Una variante della slitta era la "brassera". Questa era una grossa slitta che veniva utilizzata dai contadini per trasportare la legna dal bosco al piano, quando c'era la neve. La brassera aveva due grandi pattini e due assi trasversali, per appoggiare la legna. C'era anche una lunga pertica, che veniva usata per "guidare" il mezzo, nella discesa. C'era un bambino un po' più grande, che ogni tanto prendeva la brasera del padre, così andavamo a farci delle discese "speciali", sulla strada che saliva a San Sudario e oltre.
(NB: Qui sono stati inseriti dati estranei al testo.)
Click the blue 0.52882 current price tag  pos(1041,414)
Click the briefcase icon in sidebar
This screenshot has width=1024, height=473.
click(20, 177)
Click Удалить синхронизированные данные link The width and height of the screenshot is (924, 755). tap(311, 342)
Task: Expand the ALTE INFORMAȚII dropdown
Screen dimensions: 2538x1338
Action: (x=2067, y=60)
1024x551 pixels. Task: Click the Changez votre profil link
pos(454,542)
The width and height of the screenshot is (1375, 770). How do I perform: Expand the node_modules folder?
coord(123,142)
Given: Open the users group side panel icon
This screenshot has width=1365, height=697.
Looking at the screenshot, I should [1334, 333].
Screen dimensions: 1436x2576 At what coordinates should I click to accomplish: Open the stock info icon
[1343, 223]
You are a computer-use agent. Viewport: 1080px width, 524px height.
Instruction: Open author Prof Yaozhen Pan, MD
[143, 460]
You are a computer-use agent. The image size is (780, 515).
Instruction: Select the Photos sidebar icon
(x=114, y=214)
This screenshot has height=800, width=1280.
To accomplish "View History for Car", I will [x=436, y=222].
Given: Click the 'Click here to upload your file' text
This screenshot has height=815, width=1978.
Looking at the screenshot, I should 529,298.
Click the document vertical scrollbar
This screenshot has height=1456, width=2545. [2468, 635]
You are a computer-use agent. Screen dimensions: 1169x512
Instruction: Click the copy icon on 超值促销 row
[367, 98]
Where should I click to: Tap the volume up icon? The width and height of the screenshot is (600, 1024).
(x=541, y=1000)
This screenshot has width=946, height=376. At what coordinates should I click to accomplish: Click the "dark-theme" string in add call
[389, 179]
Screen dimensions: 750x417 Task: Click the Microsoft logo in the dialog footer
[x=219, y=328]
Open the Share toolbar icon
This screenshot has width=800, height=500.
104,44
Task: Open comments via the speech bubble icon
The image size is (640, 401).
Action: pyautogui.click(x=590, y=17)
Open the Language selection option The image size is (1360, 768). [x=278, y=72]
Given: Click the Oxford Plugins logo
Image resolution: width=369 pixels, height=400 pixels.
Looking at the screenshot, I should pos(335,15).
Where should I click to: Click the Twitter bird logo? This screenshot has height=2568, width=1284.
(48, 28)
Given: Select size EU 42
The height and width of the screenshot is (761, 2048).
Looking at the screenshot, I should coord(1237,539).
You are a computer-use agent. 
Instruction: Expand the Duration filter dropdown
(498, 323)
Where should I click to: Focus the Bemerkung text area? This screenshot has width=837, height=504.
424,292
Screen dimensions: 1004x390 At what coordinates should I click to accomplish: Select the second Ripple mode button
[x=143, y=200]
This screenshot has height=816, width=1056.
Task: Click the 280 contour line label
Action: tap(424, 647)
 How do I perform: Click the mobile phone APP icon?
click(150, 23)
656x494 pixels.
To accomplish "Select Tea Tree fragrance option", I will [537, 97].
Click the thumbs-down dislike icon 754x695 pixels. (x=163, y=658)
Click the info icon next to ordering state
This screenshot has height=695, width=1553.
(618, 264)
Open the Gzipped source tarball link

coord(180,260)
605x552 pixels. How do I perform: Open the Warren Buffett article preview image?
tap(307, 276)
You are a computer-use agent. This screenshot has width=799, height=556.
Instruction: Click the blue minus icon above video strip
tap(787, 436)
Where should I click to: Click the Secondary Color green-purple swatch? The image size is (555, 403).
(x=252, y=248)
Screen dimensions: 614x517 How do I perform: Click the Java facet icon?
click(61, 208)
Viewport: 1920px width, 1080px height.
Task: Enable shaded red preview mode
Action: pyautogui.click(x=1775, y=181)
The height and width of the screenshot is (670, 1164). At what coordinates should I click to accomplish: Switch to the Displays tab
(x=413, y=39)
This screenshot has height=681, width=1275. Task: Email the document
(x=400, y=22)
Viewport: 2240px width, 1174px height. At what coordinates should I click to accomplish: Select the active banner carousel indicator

La strada era scavata nel terreno del bosco, in modo da realizzare una specie di pista da bob, per intenderci, nella quale veniva fatta scendere la brassera carica di legname. Noi trascinavamo la brassera i tre, quattro o cinque, spingendola su per la strada, il più in alto che riuscivamo: ci voleva almeno un quarto d'ora. Poi salivamo, sedendoci sugli assi trasversali, che usavamo come panca, e via ! La brassera cominciava a scendere sempre più veloce, scricchiolando delle curve, mentre noi urlavamo come pazzi: un minuto, forse due e la discesa finiva sull'ultimo rettilineo della strada al Giardin d'Ara, da cui non ci si pensava su molto per ripartire. Qualche volta ci ribaltava o si andava a sbattere contro qualche masso al bordo della "pista", ma nessuno si faceva male e si ripartiva. La brassera era il nostro Ottovolante, oggi roller coaster, che bastava a rendere la nostra giornata "speciale" e di cui avremmo parlato per ore, ricordando i momenti più eccitanti. Se ci veniva fame, c'era sempre qualcuno che tirava fuori dalla tasca dei pantaloni le "papüve". che erano le castagne bollite con la buccia: si aprivano con i denti e si mangiava la polpa interna morbida e dolce, sputando la buccia.